There is so much I'd like to blog about right now. I have so much on my mind that I've been itching to write about for a while now, but my blog hasn't been the best place to express my thoughts and feelings lately. I can't just write and leave it be anymore. What can I say...?
I've been sick this week. I got kicked out of the "Cardinal" office Monday night for being too pale, and I spent the entire day yesterday in my village. I missed out on the last night of hard-core editing, which turned out to be a little bit annoying with final edits today. I tried really hard to read while I had the place to myself with no music or conversation to distract me, but I really couldn't focus. I tried doing a PR blog entry, but I just couldn't do that either. I expected that assignment to be easy, but I'm learning that it really isn't. I find it very hard to think like a public relations practicioner as a journalism major. Even though I no longer want to work for a newspaper, I am still very protective of the media and tend to take its side. Public relations has gotten in my way in the past with the "Cardinal," and I tend to get annoyed by some of the things we discuss in PR classes. This makes it surprisingly difficult to blog about issues in PR. I can't explain it, but I need to get over it as soon as possible if I don't want my grade to suffer.
I miss running. I've either been too busy, exhausted, or sick to run lately, and it has me antsy and anxious to get out running again. I haven't even been able to go to lacrosse practice this week, and it's more upsetting than it probably should be.
I'm starting to find myself with more of an opinion on things lately, and I'm more likely to stand up for that opinion. I'm standing my ground more, even on small matters, and it makes me feel ready to get out in the world. I find myself more and more anxious for graduation. My resume is ready to go; I just need to write my cover letter and start sending it out.

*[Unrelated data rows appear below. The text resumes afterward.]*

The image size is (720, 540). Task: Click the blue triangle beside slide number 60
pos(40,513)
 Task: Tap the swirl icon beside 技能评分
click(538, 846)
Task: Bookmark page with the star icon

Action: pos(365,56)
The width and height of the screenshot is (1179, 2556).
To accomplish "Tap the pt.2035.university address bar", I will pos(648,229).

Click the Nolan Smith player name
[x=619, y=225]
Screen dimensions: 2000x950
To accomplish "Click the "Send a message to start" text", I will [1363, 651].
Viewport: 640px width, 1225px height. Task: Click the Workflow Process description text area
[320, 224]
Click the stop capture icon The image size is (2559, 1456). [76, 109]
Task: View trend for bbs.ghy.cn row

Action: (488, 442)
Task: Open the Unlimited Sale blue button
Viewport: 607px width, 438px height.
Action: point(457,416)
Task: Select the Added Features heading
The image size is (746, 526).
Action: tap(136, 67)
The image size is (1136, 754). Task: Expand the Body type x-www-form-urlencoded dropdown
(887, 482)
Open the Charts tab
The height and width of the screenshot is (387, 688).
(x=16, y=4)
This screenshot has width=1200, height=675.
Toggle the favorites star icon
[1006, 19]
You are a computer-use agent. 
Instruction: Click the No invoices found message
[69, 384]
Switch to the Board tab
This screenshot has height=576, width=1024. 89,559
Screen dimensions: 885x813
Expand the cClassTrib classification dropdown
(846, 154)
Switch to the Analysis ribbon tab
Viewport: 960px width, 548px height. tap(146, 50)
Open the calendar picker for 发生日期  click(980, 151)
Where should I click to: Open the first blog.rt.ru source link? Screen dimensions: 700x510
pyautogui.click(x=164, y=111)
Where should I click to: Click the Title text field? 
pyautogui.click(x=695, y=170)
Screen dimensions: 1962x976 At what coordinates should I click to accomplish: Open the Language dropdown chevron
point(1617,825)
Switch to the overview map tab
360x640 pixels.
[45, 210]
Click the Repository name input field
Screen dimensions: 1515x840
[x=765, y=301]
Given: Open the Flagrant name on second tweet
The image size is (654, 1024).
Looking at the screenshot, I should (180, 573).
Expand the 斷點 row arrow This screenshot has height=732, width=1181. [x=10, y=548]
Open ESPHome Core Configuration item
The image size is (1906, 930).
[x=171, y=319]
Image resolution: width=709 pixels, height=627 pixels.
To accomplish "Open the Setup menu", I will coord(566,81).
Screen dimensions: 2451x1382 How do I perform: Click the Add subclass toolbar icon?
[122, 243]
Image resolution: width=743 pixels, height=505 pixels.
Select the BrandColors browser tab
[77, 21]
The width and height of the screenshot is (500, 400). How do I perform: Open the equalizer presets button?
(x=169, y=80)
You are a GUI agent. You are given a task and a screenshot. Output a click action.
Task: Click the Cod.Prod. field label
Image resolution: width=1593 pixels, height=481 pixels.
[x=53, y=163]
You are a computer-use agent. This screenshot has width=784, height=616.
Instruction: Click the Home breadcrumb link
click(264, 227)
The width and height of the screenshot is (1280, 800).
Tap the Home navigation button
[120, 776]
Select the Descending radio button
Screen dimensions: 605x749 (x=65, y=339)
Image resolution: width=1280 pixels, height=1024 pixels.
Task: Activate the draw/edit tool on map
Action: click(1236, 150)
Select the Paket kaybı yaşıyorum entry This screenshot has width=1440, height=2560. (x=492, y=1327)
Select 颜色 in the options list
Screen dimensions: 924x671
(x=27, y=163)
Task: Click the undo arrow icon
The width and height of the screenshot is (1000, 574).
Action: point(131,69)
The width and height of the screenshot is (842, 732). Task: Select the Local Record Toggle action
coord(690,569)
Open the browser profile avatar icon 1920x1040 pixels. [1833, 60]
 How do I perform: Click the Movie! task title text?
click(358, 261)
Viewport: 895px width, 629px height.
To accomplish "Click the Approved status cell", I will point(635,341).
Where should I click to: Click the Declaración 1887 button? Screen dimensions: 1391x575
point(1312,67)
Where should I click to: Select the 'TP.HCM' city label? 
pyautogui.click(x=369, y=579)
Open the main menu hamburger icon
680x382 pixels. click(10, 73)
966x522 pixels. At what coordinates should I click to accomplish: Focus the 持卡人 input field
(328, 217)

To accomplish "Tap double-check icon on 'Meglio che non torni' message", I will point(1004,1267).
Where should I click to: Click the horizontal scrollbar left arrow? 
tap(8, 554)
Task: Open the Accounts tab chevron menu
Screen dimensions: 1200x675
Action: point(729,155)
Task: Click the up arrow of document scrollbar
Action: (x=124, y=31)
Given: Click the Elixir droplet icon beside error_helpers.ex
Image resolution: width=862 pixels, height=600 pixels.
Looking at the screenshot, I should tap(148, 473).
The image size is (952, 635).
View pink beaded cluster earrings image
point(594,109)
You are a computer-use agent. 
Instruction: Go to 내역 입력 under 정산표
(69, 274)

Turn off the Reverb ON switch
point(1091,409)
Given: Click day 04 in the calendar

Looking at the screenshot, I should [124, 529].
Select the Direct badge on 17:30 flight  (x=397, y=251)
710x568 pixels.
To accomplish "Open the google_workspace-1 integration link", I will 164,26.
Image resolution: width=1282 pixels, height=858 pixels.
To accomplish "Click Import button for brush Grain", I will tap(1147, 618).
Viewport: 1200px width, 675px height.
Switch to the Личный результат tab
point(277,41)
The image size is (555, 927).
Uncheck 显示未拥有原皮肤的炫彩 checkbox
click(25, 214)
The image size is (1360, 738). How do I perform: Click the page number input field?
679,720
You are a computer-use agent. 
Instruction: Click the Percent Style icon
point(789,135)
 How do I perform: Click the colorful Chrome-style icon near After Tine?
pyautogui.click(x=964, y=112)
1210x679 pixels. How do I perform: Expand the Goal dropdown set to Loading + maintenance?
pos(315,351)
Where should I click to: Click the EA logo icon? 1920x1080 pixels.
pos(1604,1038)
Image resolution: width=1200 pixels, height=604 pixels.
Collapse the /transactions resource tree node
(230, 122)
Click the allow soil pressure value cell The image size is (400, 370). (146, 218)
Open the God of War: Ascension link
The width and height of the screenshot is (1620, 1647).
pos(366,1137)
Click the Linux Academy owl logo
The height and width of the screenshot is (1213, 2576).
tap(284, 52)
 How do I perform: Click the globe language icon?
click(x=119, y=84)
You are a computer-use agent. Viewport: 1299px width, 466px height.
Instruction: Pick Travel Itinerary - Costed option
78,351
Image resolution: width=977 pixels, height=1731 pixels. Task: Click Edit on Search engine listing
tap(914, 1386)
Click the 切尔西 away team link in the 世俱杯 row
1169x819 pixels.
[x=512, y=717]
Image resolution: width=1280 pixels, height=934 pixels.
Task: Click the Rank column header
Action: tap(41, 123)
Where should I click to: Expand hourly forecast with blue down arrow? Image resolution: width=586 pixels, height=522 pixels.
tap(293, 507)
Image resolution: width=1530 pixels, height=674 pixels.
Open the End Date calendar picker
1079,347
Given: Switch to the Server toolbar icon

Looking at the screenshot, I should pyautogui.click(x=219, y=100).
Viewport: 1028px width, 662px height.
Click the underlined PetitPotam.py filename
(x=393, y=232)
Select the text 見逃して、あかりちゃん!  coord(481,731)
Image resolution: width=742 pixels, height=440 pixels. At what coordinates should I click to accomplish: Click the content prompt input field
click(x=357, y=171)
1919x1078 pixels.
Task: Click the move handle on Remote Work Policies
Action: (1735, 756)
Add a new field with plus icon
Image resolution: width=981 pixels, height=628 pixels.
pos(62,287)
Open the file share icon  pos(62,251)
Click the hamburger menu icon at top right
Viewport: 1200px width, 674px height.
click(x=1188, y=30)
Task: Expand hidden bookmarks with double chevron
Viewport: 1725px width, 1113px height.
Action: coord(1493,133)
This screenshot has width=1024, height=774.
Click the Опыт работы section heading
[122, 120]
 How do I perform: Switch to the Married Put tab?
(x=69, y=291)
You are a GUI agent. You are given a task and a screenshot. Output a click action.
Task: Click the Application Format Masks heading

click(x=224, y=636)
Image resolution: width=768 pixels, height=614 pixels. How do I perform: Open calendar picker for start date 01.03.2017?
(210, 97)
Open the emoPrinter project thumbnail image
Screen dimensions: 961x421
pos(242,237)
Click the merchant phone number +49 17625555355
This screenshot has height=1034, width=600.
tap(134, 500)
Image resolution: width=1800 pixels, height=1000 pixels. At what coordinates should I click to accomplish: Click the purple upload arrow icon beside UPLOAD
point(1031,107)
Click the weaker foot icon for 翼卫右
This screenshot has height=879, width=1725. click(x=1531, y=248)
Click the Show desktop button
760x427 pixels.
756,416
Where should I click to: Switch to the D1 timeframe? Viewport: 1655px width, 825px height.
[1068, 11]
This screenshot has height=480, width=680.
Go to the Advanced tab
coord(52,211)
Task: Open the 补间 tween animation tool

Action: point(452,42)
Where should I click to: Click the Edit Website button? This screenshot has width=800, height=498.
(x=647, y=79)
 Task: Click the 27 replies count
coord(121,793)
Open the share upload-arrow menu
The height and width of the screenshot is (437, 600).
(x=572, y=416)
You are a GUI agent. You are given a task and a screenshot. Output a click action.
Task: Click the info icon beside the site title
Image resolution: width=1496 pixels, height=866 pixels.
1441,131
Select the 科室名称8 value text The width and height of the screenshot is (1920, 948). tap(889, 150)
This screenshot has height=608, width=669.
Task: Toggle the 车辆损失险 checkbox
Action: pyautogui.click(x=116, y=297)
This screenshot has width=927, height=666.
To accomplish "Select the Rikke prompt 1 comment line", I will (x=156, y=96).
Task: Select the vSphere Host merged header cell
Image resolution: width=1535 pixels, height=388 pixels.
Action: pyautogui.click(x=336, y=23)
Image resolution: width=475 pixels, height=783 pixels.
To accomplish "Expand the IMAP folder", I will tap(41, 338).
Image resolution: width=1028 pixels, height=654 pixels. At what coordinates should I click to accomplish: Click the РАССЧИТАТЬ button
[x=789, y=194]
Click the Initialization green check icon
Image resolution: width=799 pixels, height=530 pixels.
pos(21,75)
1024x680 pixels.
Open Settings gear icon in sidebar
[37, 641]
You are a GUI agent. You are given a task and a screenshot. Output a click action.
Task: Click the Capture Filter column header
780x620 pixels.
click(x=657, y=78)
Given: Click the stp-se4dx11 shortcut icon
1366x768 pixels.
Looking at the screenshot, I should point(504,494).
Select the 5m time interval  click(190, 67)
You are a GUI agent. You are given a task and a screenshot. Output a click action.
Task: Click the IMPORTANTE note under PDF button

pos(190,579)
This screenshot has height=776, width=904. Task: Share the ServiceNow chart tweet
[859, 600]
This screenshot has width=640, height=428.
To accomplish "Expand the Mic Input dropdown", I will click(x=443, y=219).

I miss random adventures. I really can't wait for my roommates to be done student teaching so things can go back to normal. We used to have so much fun finding the most random things to do, but this semester's been a bit of a dud. During the day we're all in class, evenings are spent at meetings, and at night everyone's working on lesson plans, hanging out with their boyfriends, or getting ready for bed. I'm starting to think having to listen to all of my roommates casually mention their boyfriends all the time is worse than my family constantly asking me if I have a boyfriend yet. At least when my family's just asking questions I don't end up home alone watching movies on a regular basis. I still believe I am just fine without a boyfriend... I just sometimes resent the fact that my roommates have them. I miss hanging out with my roommates.
I suppose I have plenty of things I should be working on right now. I need to start being more productive.